ANTHONY HOPKINS. Surviving Picasso. July 25, 1996. Photo by Theo Kingma
  • Interviews

From The Archives: Anthony Hopkins And The Simple Craft Of Acting

For forty years the HFPA has recorded interviews with famous and celebrated actors, actresses and filmmakers. The world’s largest collection of its kind — over 10,000 interviews — is now in the Academy of Motion Pictures Arts & Sciences Library. The audios are fascinating. Below is an excerpt, recorded in 1991 when Sir Anthony Hopkins was promoting Jonathan Demme’s The Silence of the Lambs, which went on to create one of the most iconic screen vilains of all time , receive four Golden Globe nominations and win one, for actress Jodie Foster.

 

“I  simply  learn  the  lines,  put  on  the  clothes,  and  do  it. I let  audience  work  it  out  for  themselves. Americans  analyse  too  much. I’ve  been  asked  by  American  journalists:”What  is  the  arc  of  the  part?”  I don’t  know  what  they’re  talking  about. There’s  no  big  deal  about  acting.  You  learn  your  lines, and  you  do  it.  I  don’t  know  why  I  do  it,  I  don’t  know  how  I  do  it.  It’s  all  about  pretending. I  look  at  my  contract : “Anthony Hopkins  to  play  the butler   Stevens.”  So I  get  a  technical  adviser  and  ask  him, “How  do I serve?”  And  he  shows  me, and  I  do  it.  That’s  all.  It’s  that  simple. I don’t  have  to  dig  up  emotions  that  are  already  there.
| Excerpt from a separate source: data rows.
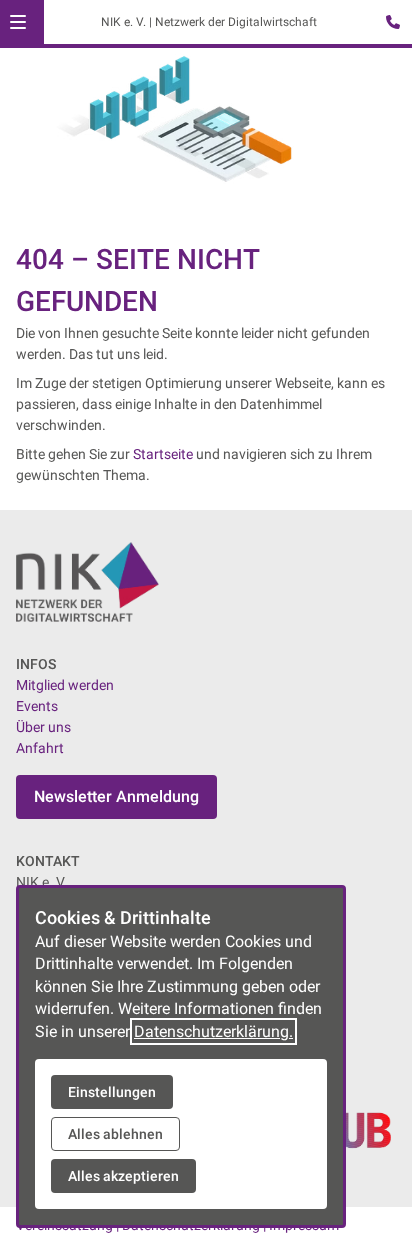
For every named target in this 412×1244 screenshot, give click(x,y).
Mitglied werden (65, 685)
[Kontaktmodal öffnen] (388, 24)
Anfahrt (40, 748)
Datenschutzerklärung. (213, 1031)
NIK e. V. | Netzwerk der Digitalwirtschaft (209, 22)
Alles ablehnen (115, 1134)
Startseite (163, 454)
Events (37, 706)
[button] (18, 22)
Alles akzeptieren (123, 1176)
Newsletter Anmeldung (116, 796)
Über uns (43, 727)
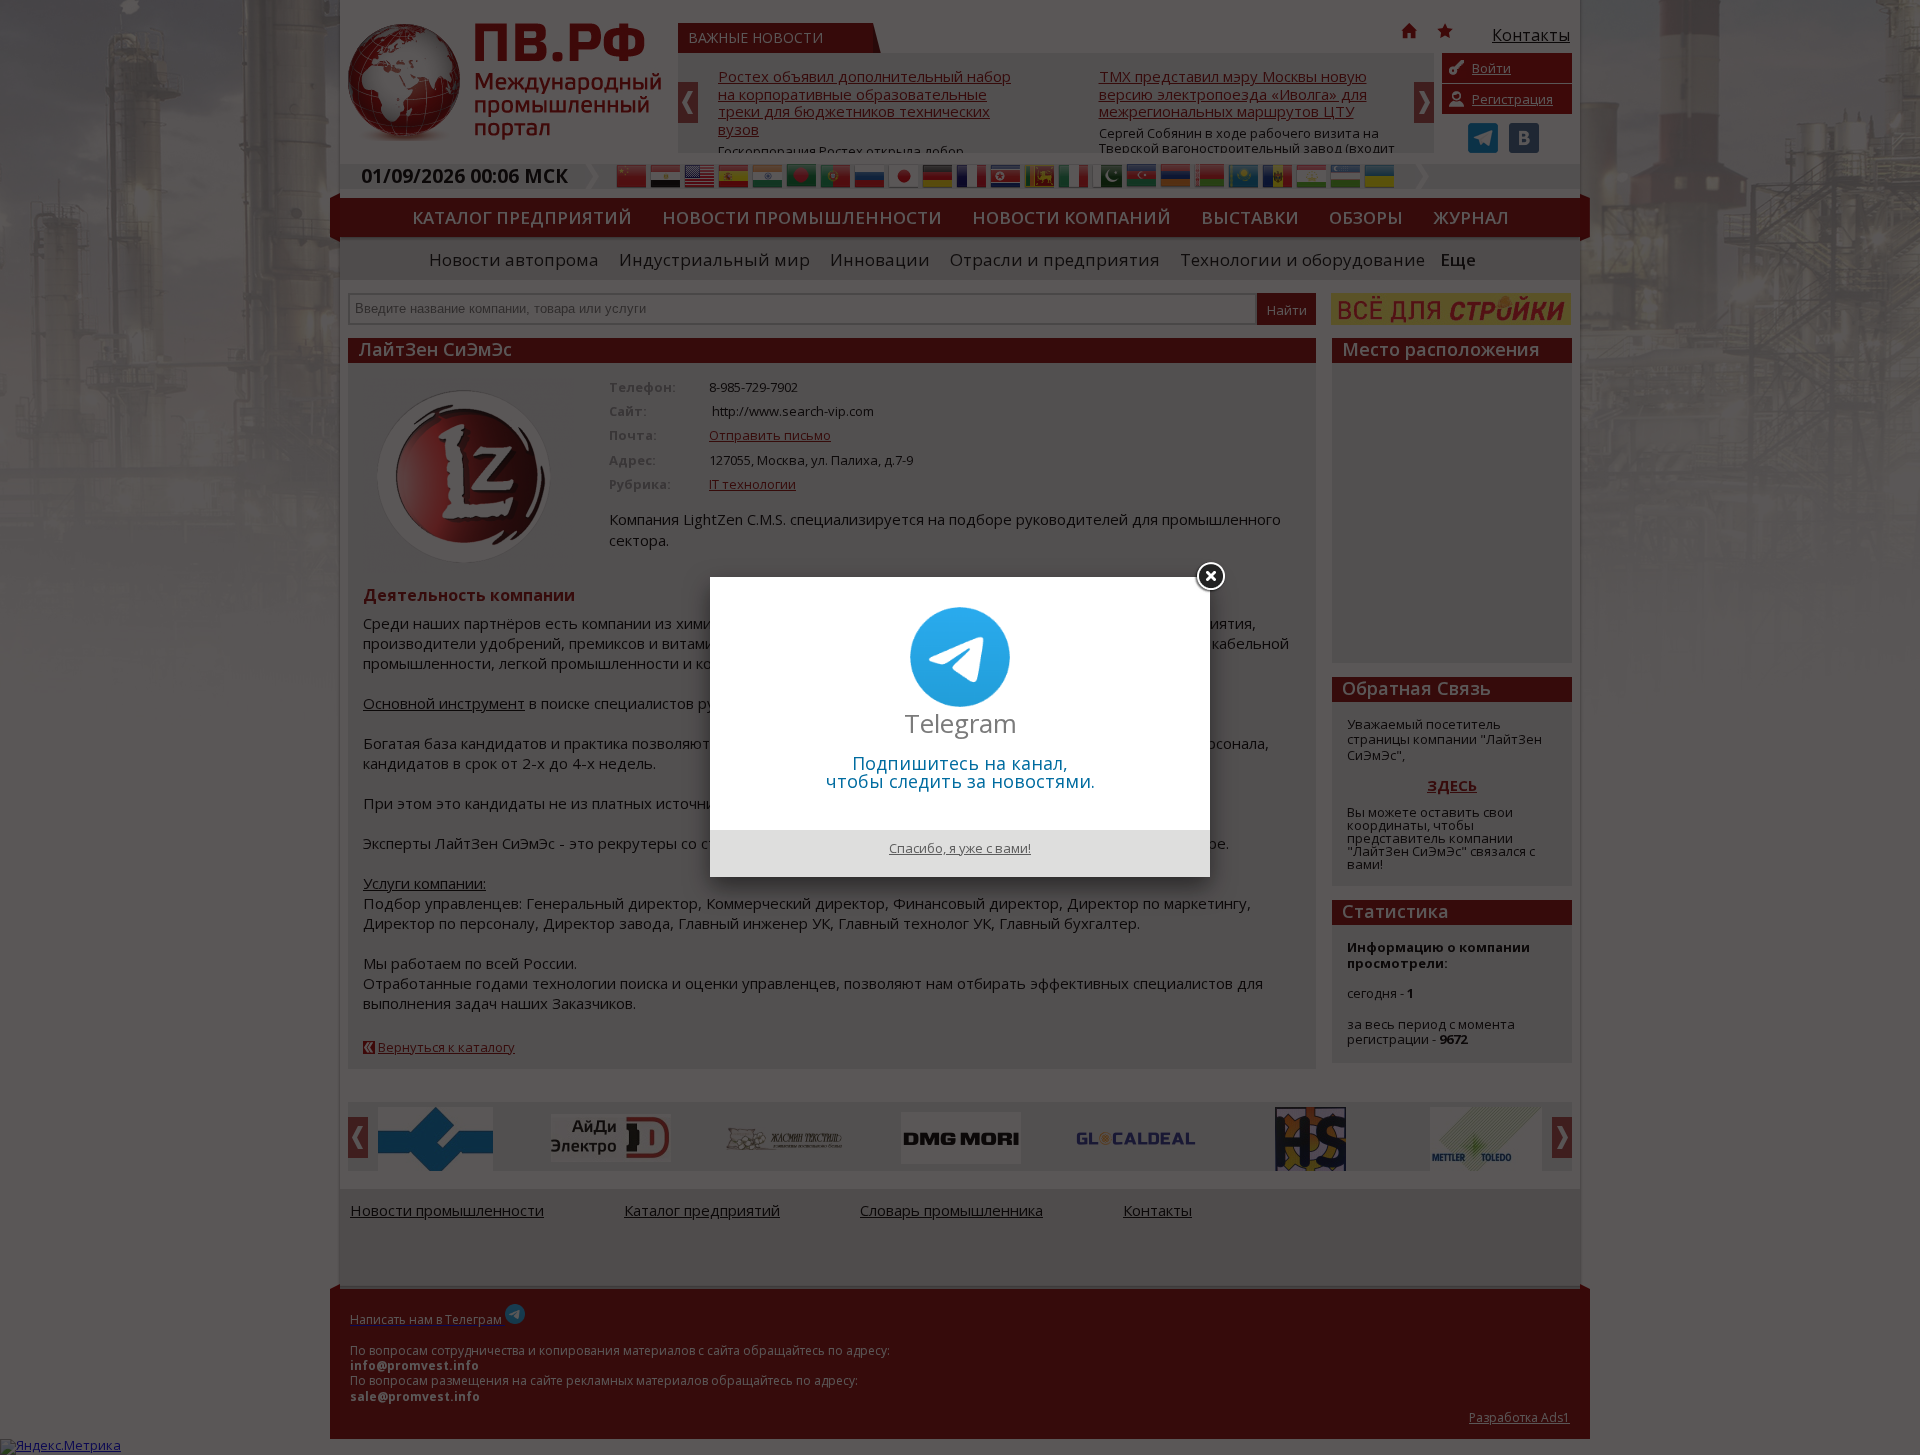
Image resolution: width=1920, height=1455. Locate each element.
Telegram (960, 723)
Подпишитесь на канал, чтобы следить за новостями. (960, 772)
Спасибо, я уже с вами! (960, 848)
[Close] (1210, 577)
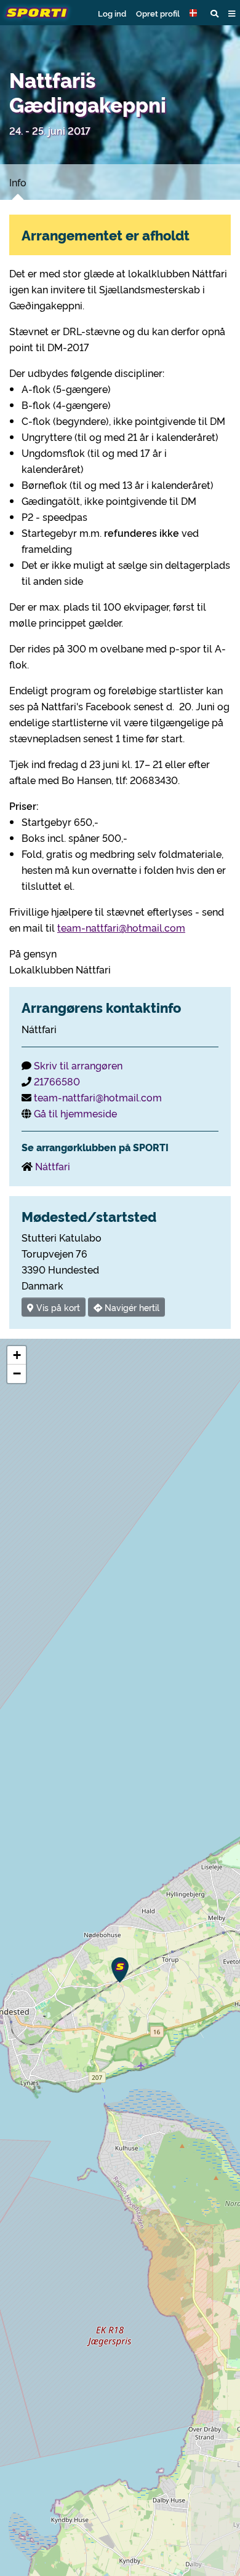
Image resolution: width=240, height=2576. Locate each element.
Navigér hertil (130, 1307)
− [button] (17, 1373)
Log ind (112, 12)
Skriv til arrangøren (78, 1065)
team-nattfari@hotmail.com (121, 927)
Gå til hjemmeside (75, 1113)
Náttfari (52, 1166)
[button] (195, 12)
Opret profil (158, 12)
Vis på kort (57, 1307)
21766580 (57, 1081)
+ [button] (17, 1355)
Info (17, 182)
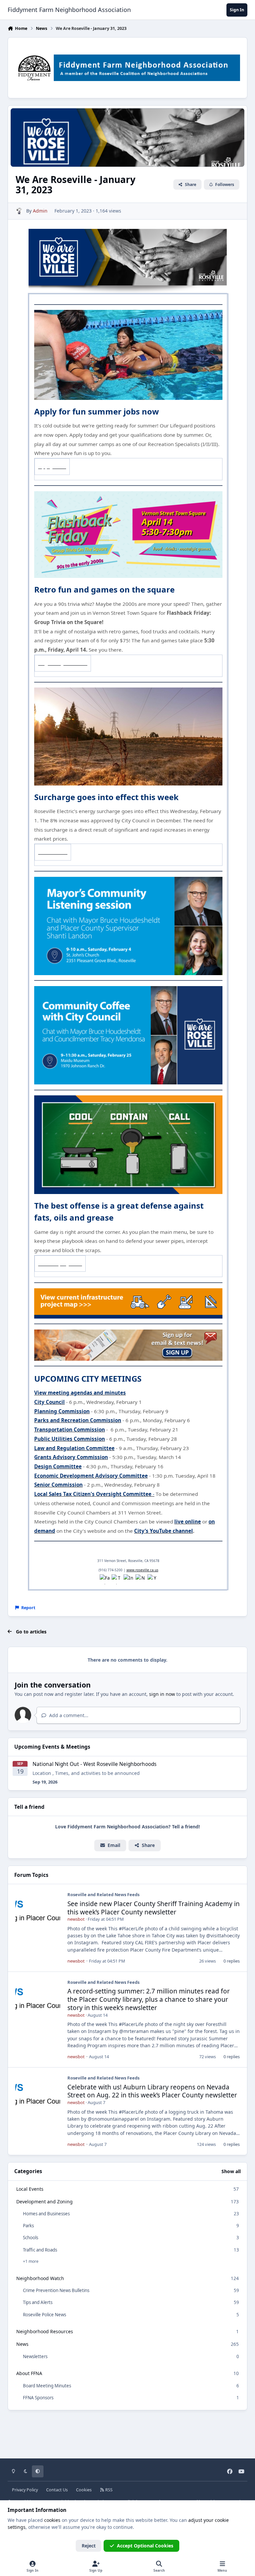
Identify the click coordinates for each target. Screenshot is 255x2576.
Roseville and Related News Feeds (103, 1894)
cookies (52, 2520)
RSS (108, 2490)
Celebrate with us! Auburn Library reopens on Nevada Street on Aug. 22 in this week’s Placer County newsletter (152, 2091)
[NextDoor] (140, 1579)
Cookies (84, 2490)
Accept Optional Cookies (145, 2545)
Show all (231, 2171)
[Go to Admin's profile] (19, 211)
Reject (89, 2545)
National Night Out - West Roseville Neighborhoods (94, 1764)
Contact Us (57, 2490)
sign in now (162, 1694)
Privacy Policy (25, 2490)
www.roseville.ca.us (142, 1570)
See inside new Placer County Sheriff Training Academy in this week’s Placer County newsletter (153, 1907)
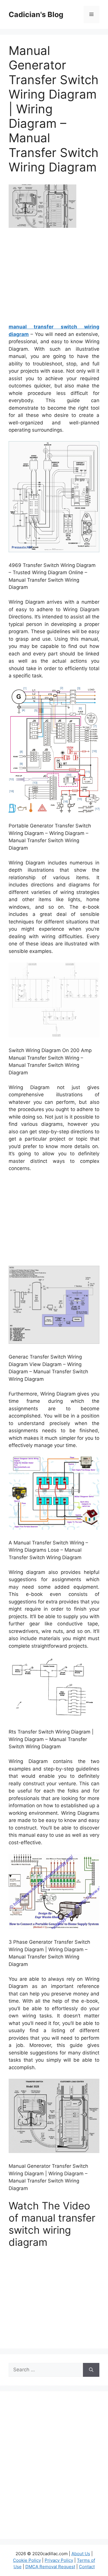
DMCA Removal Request (50, 2566)
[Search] (91, 2370)
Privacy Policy (59, 2560)
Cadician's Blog (36, 14)
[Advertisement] (57, 277)
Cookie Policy (27, 2560)
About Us (80, 2553)
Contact (87, 2566)
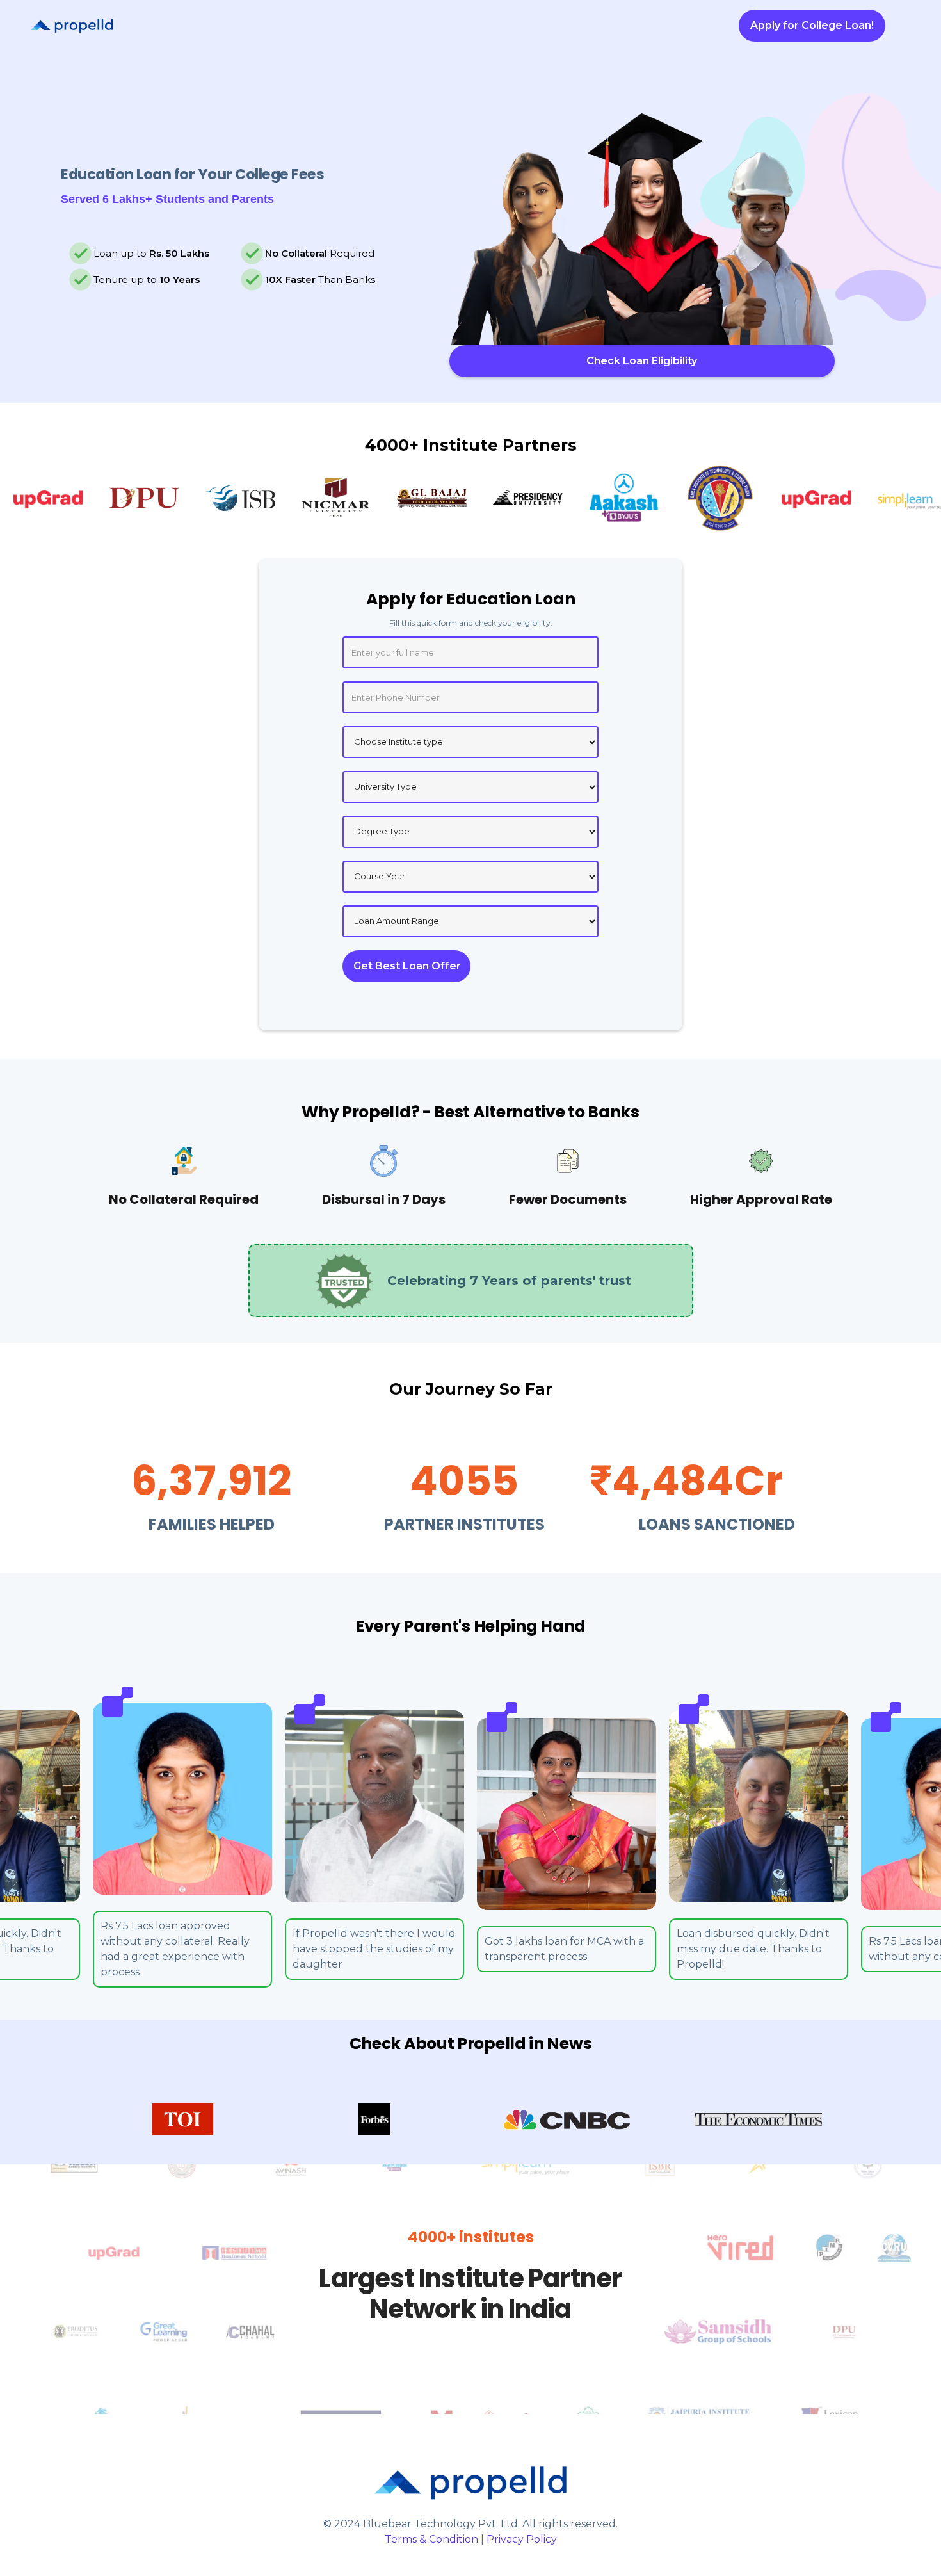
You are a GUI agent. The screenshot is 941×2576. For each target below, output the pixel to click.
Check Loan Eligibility (641, 361)
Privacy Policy (522, 2539)
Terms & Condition (431, 2539)
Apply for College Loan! (812, 25)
As I was  going  over  the  lines  in  Silence  of  the  Lambs, I  realized  Jodie  Foster’s  character,  Clarice , was  from  West Virginia  and  Jodie’s  accent  was  pretentious — she  was  trying  to  make  an  impression  on  me.  So  I  thought  about  needling  her  accent. I  said  to  her  in  the  actual  scene,  ”Agent  Starling,  you  think  you  can  da – sect  me.” Jonathan Demme, the  director  seemed  to  like  it,  but  then  he  asked  me  if  I  wanted  to  keep  that  insulting  accent.  I  said, “Well,  what  do  you  think?” Obviously  Jodie  was  hurt  by  it.  As  an  actress  she  was suddenly  thrown  because  I  was  imitating  her  accent,  but I  knew  she  was  not  from  West  Virginia,  that  she  was  in fact  from  California.”